Le Sénégal face à ses défis : entre héritages et modernité

Le pouvoir citoyen sénégalais ne peut se concevoir ni comme une simple importation des modèles occidentaux, ni comme un repli identitaire nostalgique. Il exige une articulation hybride, où les institutions modernes (saisine constitutionnelle, contrôle de gestion, démocratie participative) sont nourries par des ressources éthiques et délibératives autochtones. Les vertus comme le jom (courage), le kersa (respect) ou le masla (tact) ne sont pas de simples reliques folkloriques : elles offrent un cadre pour penser une citoyenneté à la fois exigeante et collective.

Cependant, cette refondation ne sera possible que si les citoyens eux-mêmes s’engagent avec rigueur et discipline. Le pouvoir citoyen n’est pas une essence préexistante ; il se cultive ou se perd. Les Sénégalais qui, par leur jom, prennent la parole malgré les risques, ou qui, par leur ngor, tiennent leurs engagements, sont les acteurs clés de cette transformation. Les institutions seules ne suffiront pas : elles ont besoin d’une société civile active, vigilante et dotée d’une éthique partagée.

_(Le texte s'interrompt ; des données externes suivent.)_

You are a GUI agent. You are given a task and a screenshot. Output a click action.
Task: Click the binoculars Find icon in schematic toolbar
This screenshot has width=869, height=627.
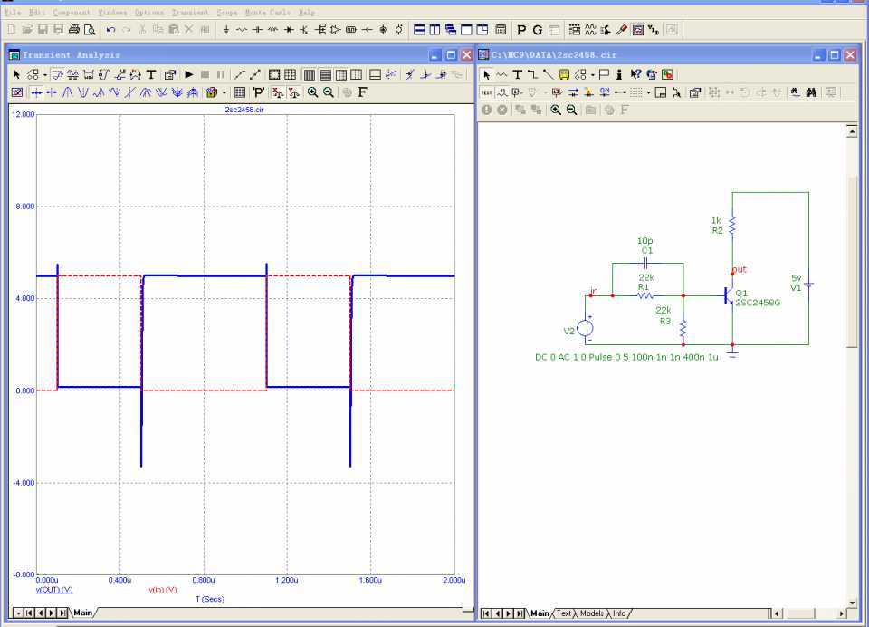tap(811, 92)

Conclusion : un citoyen sénégalais, acteur de son destin

Le pouvoir citoyen au Sénégal est à un moment charnière. L’alternance de 2024 a ouvert une fenêtre d’opportunité, mais les défis restent immenses : éviter que la contre-démocratie ne se transforme en populisme, transformer le ressentiment en énergie constructive, et articuler modernité institutionnelle et héritages culturels. Les sept propositions formulées ici offrent une feuille de route, mais leur mise en œuvre dépendra de la volonté politique et de l’engagement des citoyens.

Le Sénégal a les ressources pour réussir : une tradition délibérative ancrée dans les villages, des vertus civiques qui structurent encore les rapports sociaux, et une jeunesse en quête de sens et de justice. Le défi est de les mobiliser pour construire une démocratie vivante, où le pouvoir citoyen n’est pas un slogan, mais une réalité quotidienne. Comme le souligne Achille Mbembe, il s’agit de penser une politique de l’en-commun qui reconnaisse l’épaisseur historique des dominations sans s’y enfermer, et qui ouvre la voie à un avenir commun, plural et rigoureux.